Sure, it takes a bit of patience to cut the offal, but the rest is easier done than said.
So follow my recipe and make it yourself, and send me the recipes of your dishes, if you like, I will put them on my fb page in your name.
Approx. 265 Kcal per person
- Difficulty: Easy
- Cost: Economical
- Preparation time: 30 Minutes
- Portions: 4 people
- Cooking methods: Slow heat
- Cuisine: Italian
- Seasonality: All seasons, Fall, Winter
Ingredients to make Lamb Offal Abruzzese Style
- 1.3 lbs lamb offal
- 2 carrots
- 1 medium onion
- to taste salt
- 3 tablespoons extra virgin olive oil
- to taste chopped parsley
- to taste pepper
- 17.6 oz canned tomatoes
- 1 1/2 glass white wine
Preparation of Lamb Offal Abruzzese Style
Start by cutting all the parts of the lamb offal into small pieces and place them in a bowl. Once everything is cut, rinse it under running water and drain well.

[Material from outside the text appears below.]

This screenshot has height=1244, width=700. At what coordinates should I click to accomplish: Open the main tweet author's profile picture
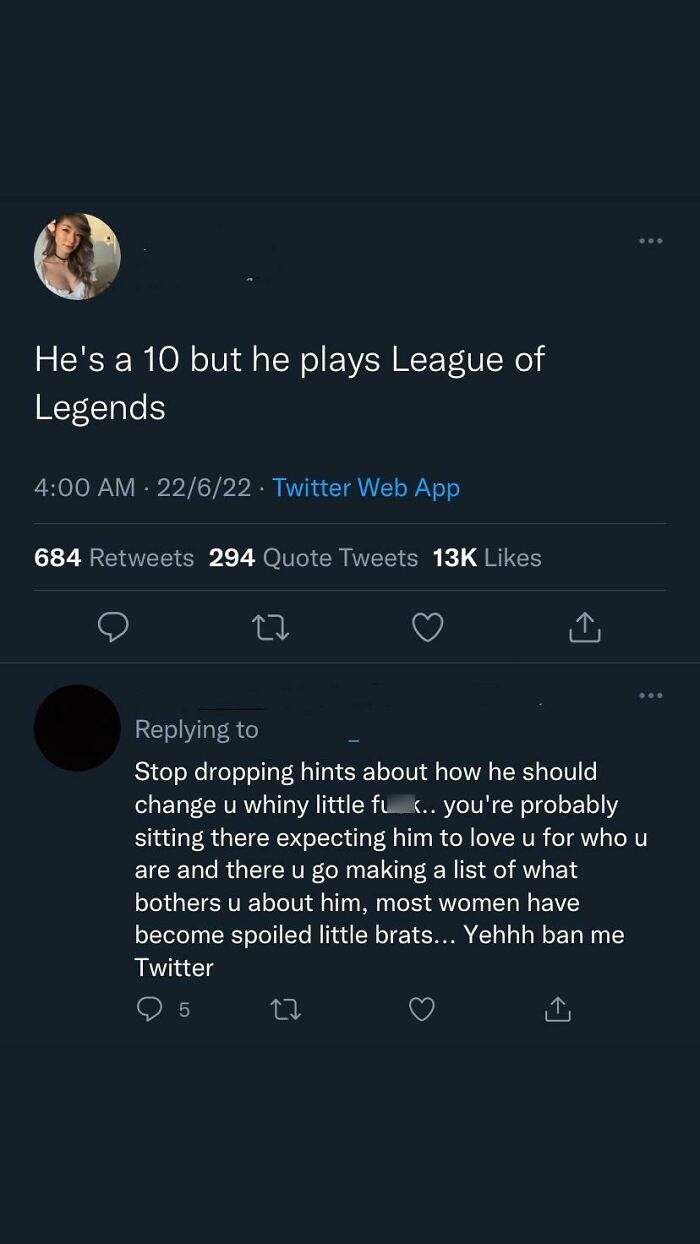point(77,256)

In a high-sided non-stick pan, sauté the finely chopped or minced carrots and onion in 2 tablespoons of extra virgin olive oil.
Once the carrots and onions have sautéed, add the chopped parsley and let cook for about 5 minutes on medium heat, stirring occasionally.
Add white wine and let it cook further until the wine is partially absorbed.
Now add the tomatoes passed through a food mill, season with salt, pepper, and let cook for about 1 hour, stirring occasionally and adding water if necessary.